What is expected: Only the lines from the line with "Task: Follow the @fredbrancz account" through the end of the records belong in your reply, copied exactly, with every picture left out.

Given entries:
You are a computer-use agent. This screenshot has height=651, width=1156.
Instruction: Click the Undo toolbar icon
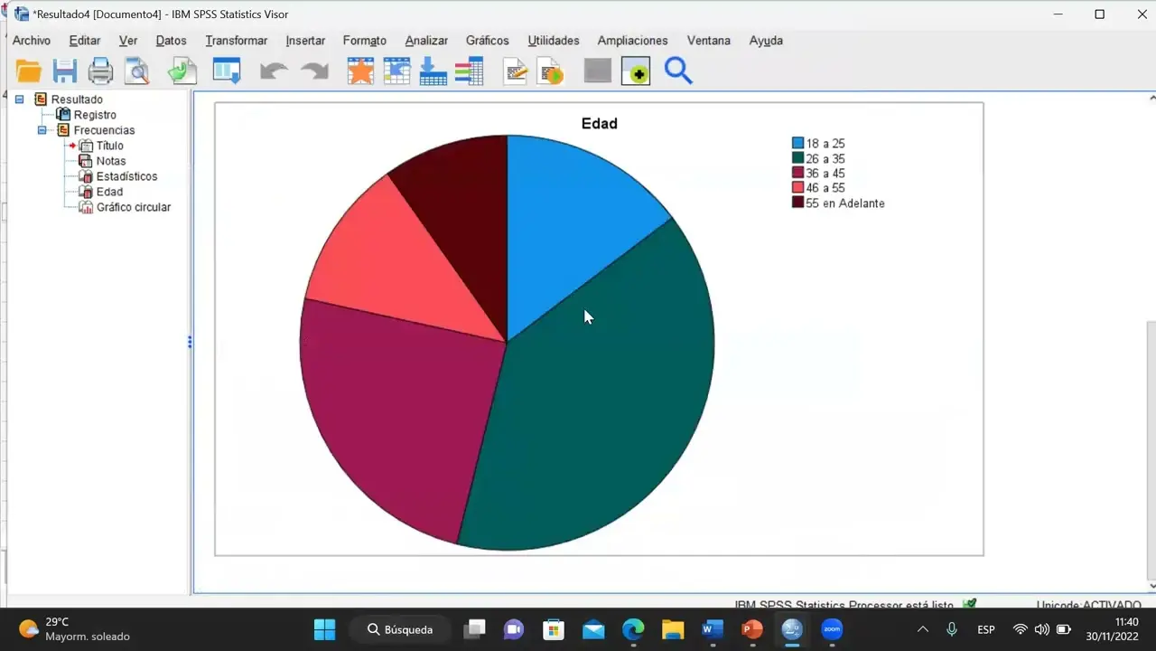(275, 71)
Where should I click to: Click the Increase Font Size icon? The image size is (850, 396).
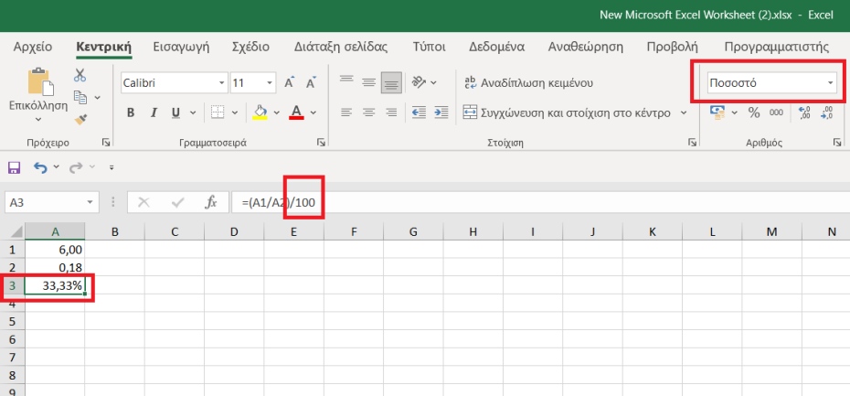coord(289,83)
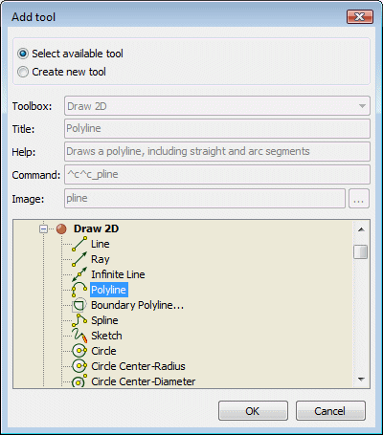This screenshot has width=383, height=435.
Task: Click the Title text field
Action: (217, 129)
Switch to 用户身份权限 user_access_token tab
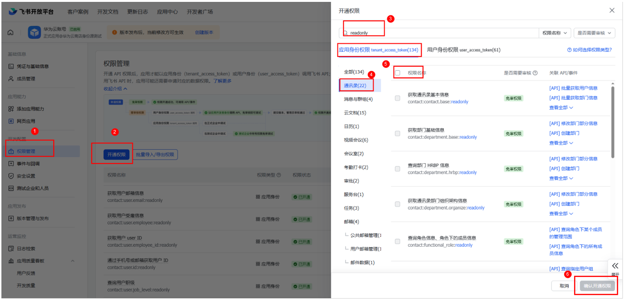The height and width of the screenshot is (300, 625). click(464, 49)
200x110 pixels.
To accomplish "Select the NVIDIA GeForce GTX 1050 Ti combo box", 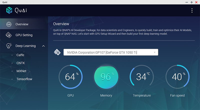I will [x=111, y=52].
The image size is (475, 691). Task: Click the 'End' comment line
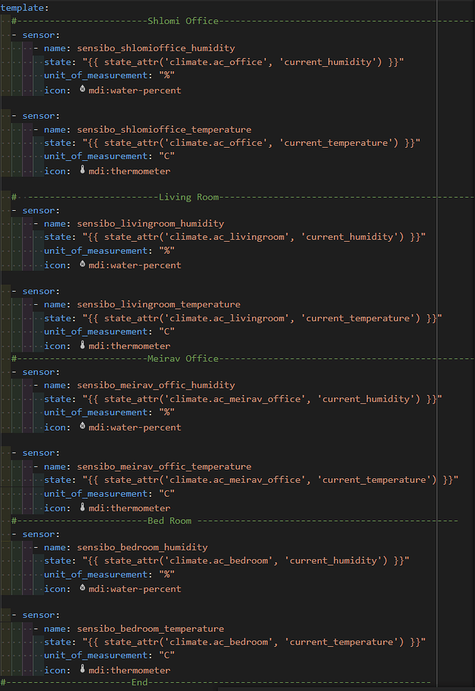pyautogui.click(x=140, y=683)
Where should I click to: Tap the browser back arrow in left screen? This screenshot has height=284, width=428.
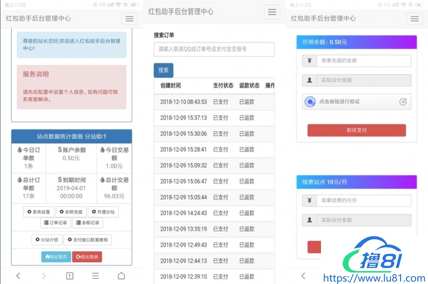pos(18,276)
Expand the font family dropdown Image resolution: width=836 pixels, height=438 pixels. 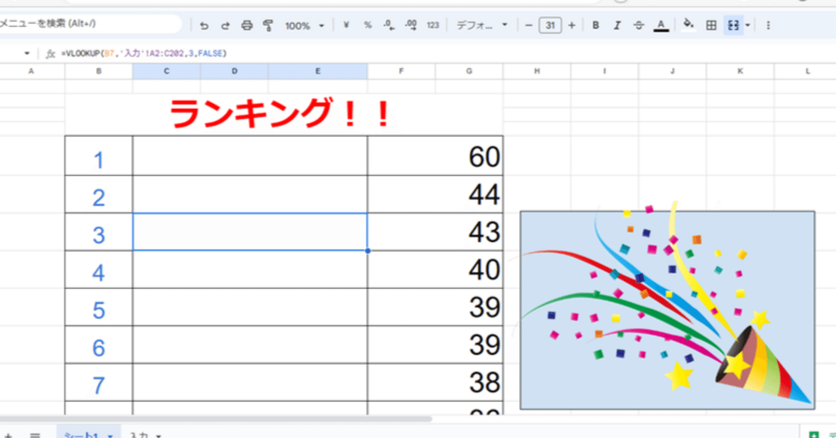click(x=482, y=25)
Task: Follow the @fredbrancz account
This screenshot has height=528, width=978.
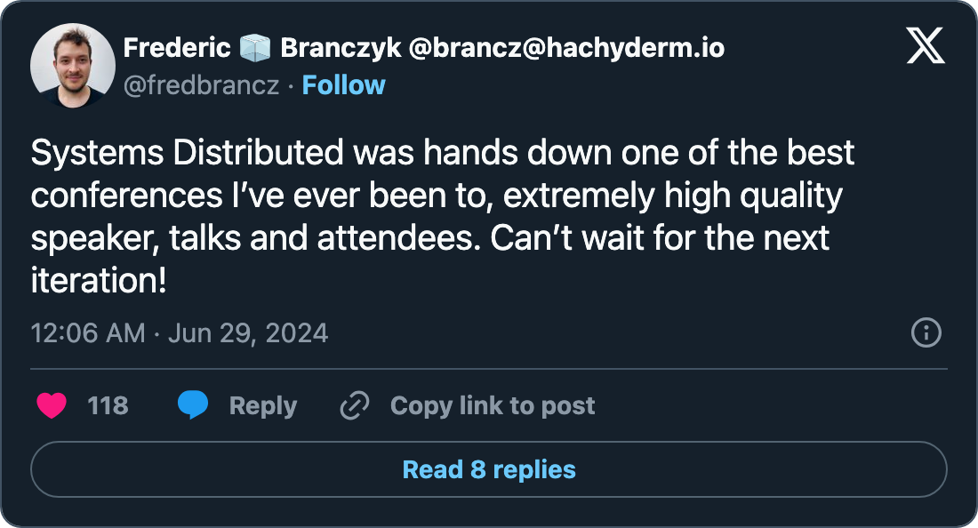Action: coord(343,85)
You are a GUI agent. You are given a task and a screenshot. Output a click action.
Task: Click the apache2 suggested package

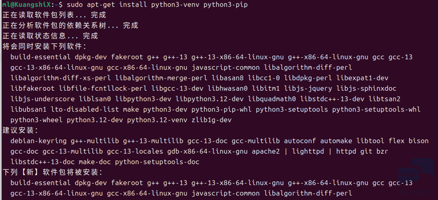click(266, 152)
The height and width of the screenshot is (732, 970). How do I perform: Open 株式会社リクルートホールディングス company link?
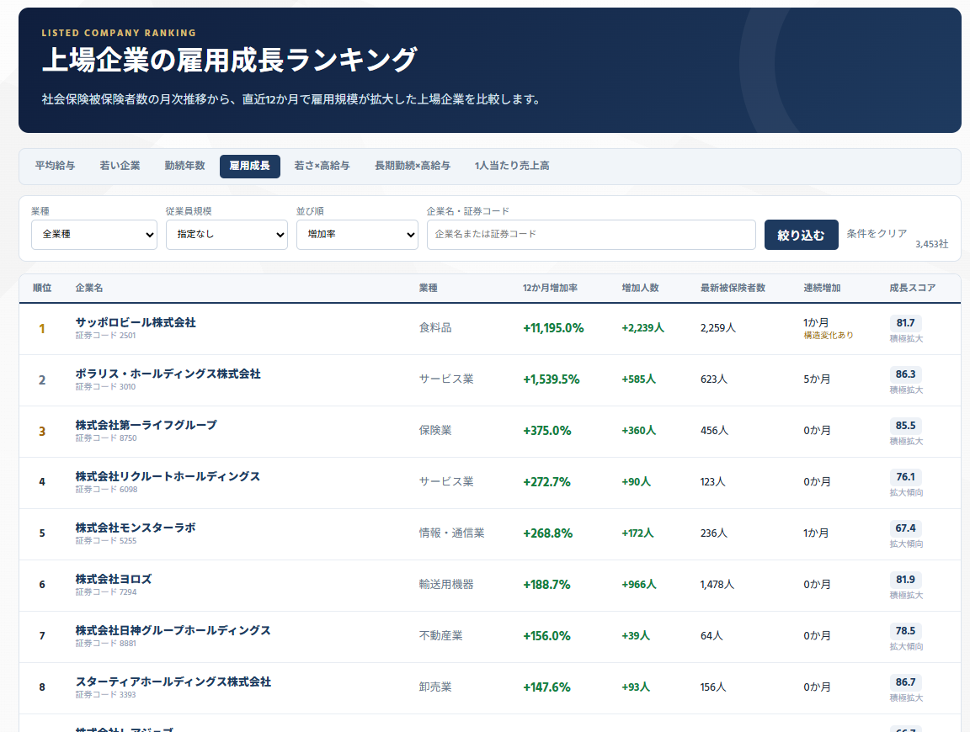click(x=168, y=476)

Result of the exercise:
Task: Follow the @fredbrancz account
This screenshot has height=528, width=978.
Action: coord(343,85)
You are a GUI agent. You are given a task and a screenshot. Output a click action.
Task: Click the apache2 suggested package

click(266, 152)
The height and width of the screenshot is (732, 970). How do I perform: Open 株式会社リクルートホールディングス company link?
click(x=168, y=476)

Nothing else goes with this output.